▶ **Problem**: Lines before the one containing "Click the pink" are excluded; reproduce that line and all lines after it in the entries below, exactly.
<<<<
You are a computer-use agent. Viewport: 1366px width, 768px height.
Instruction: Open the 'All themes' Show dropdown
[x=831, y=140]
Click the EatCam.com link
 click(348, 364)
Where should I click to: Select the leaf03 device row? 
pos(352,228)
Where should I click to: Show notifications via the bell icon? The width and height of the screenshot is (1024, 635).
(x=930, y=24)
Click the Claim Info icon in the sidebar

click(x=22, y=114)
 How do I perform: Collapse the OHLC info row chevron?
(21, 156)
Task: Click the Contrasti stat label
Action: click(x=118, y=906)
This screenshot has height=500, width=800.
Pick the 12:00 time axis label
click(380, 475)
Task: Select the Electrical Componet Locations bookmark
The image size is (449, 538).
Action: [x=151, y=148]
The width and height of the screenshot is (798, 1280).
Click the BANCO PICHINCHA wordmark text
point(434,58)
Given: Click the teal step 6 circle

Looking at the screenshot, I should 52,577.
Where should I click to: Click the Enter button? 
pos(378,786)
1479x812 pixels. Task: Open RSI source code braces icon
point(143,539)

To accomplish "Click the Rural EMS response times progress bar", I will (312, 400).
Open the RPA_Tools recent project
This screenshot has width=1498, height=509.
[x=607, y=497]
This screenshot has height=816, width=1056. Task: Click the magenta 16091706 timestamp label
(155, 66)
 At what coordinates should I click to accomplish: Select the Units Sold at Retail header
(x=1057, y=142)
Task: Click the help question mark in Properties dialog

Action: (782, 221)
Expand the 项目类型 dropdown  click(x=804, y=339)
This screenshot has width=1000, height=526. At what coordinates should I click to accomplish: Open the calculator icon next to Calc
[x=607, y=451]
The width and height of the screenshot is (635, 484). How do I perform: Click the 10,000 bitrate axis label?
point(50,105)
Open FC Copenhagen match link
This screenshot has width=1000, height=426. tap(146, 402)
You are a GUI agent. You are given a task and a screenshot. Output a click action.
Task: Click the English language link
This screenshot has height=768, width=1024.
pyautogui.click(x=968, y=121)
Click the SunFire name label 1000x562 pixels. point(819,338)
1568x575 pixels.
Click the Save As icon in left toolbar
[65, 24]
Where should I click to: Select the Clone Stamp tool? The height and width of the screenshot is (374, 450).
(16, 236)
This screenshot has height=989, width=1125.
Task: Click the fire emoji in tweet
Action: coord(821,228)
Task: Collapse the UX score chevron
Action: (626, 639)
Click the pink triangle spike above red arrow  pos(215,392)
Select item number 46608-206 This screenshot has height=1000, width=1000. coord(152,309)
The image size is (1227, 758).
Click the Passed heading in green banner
>>>>
▶ **Reply to the exercise**:
Click the pink triangle spike above red arrow  pos(215,392)
Select item number 46608-206 This screenshot has height=1000, width=1000. coord(152,309)
The image size is (1227, 758).
Click the Passed heading in green banner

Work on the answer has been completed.